How Temperature Changes Wear Behavior
Temperature has a complex, non-linear effect on wear. For most metals, wear rate increases as temperature rises, because heat softens the material and reduces its hardness. An aluminum alloy reinforced with ceramic particles, for instance, showed steadily increasing wear rates at temperatures up to 170°C.
But at higher temperatures, something counterintuitive happens. Oxide layers form on metal surfaces, and these oxides act as a protective barrier between the sliding surfaces. Research on nickel-based alloys found that this oxide layer functions as a “third body” that reduces direct metal-to-metal contact and actually lowers the wear rate. One study on bearing steel sliding against a wear-resistant plate found that wear rate increased rapidly with temperature, then reversed and decreased as temperatures continued climbing and oxidation became the dominant mechanism. This transition is why some high-temperature applications, like turbine components, rely on controlled oxidation as part of their wear management strategy.
How Wear Resistance Is Measured
Wear resistance is quantified through standardized laboratory tests that create controlled, repeatable conditions. Results are reported as volume loss in cubic millimeters, making it easy to compare materials directly regardless of their density.
The ASTM G65 test, known as the dry sand/rubber wheel test, is the industry standard for abrasive wear. A specimen is pressed against a rotating rubber wheel while sand flows between them, grinding away material. The test comes in five procedures of varying severity. Procedure A is the most aggressive and ranks materials across a wide scale from low to extreme abrasion resistance. Procedure B is a shorter version used when materials are so soft that Procedure A would remove more than 100 cubic millimeters of material. Procedure C is designed specifically for thin coatings that would be destroyed by longer tests.
The ASTM G99 pin-on-disk test measures sliding wear by pressing a pin against a rotating disk under a set load and speed. It captures both the volume of material lost and the friction coefficient. Because wear depends on so many interacting factors (load, speed, distance, environment, and material pairing), every test parameter must be reported alongside the results. A material’s “wear resistance” is never a single universal number. It’s always relative to a specific set of conditions, which is why comparing materials tested under different protocols can be misleading.
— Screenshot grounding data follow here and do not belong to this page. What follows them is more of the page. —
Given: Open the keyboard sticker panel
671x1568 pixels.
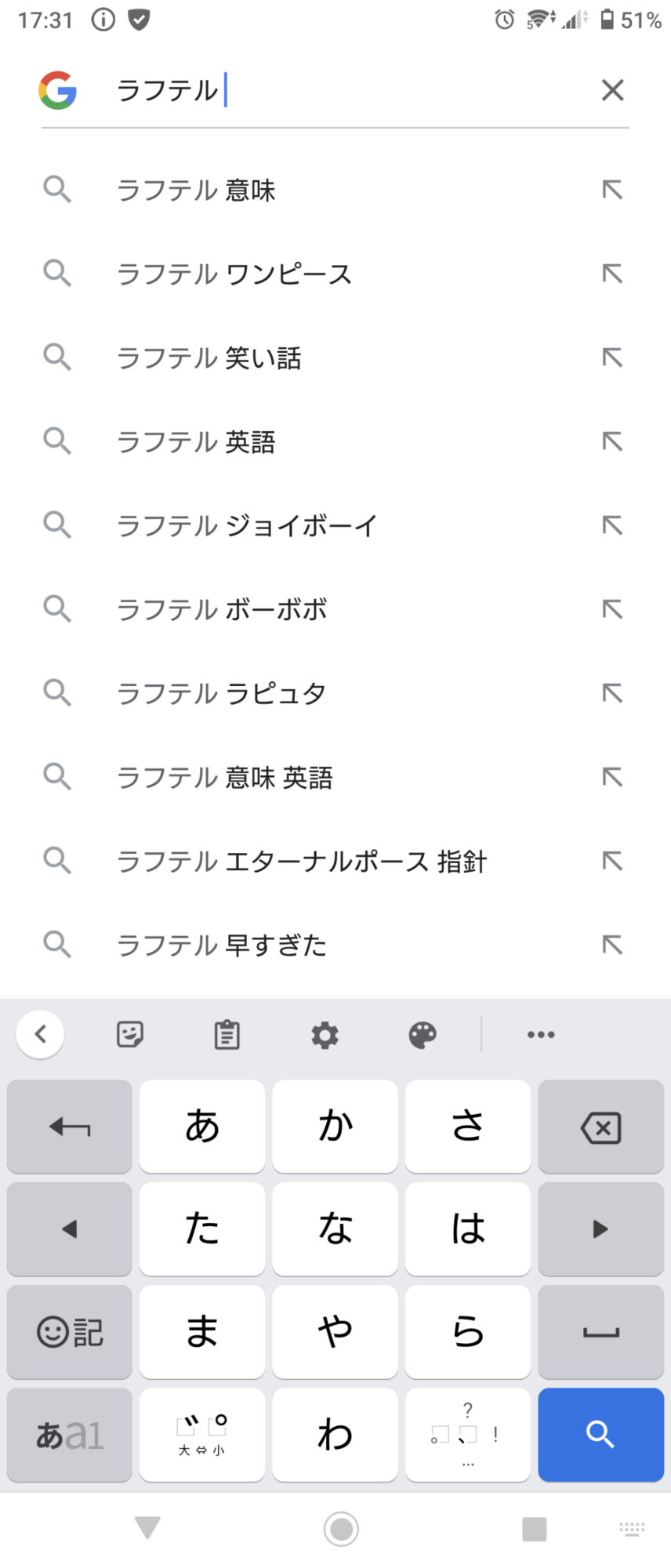Looking at the screenshot, I should (x=130, y=1035).
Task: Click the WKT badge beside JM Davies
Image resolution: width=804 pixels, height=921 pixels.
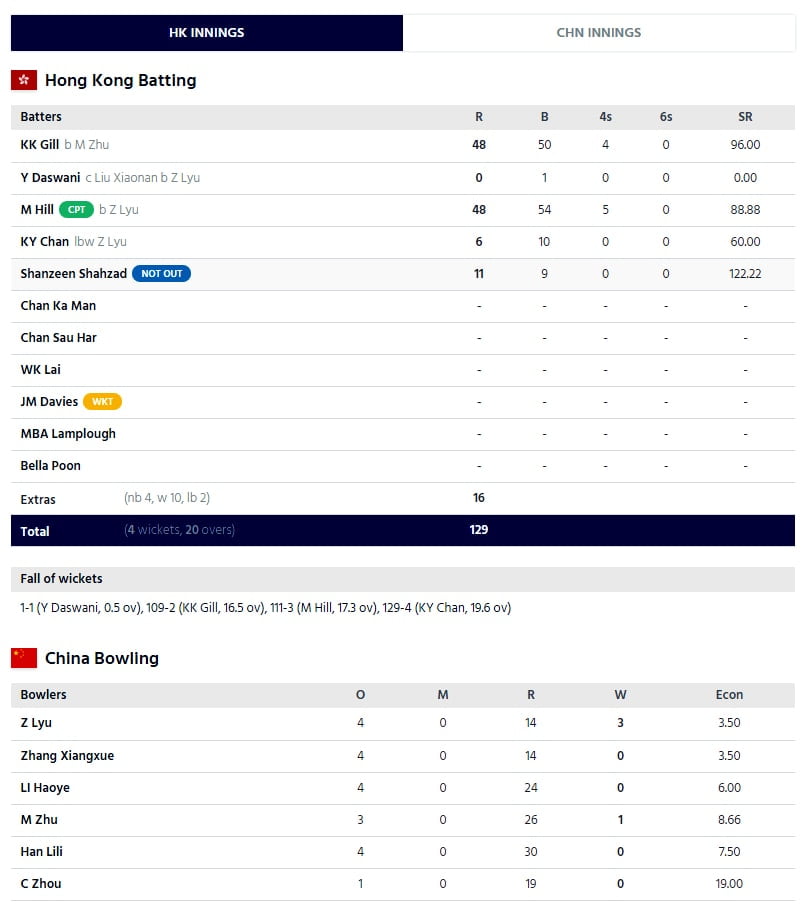Action: (102, 402)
What Determines Wear Resistance in Practice
In real-world applications, wear resistance depends on the full system, not just the material. The key variables include the load pressing surfaces together, the speed of relative motion, the presence or absence of lubrication, the operating temperature, and the type and size of any abrasive particles involved. Changing any one of these can shift which wear mechanism dominates and dramatically alter how quickly material is lost.
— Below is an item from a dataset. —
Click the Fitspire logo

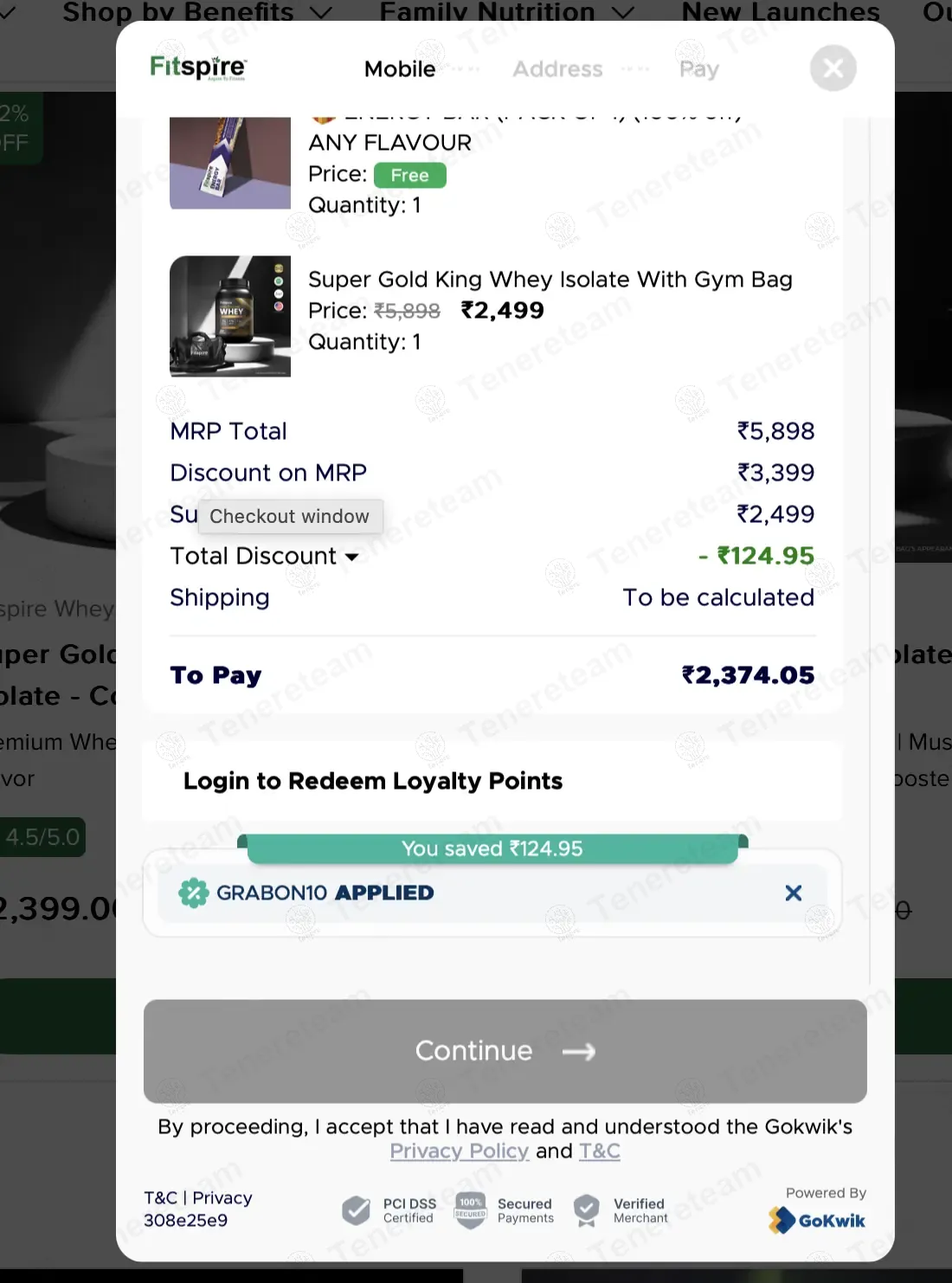point(198,68)
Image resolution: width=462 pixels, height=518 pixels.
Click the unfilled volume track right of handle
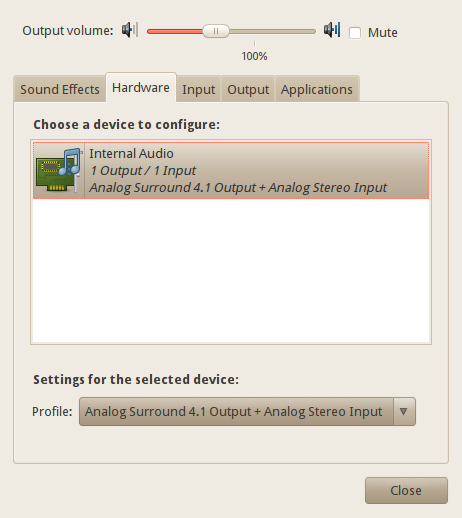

This is why selecting for wear resistance is always a systems-level decision. A material that performs brilliantly in a low-impact abrasion test might fail quickly under high-impact conditions if it lacks toughness. A coating that reduces friction fivefold in dry sliding might offer only modest improvement when the system is already well lubricated. The most effective approaches match the material and surface treatment to the specific combination of forces, temperatures, and contaminants the component will actually face in service.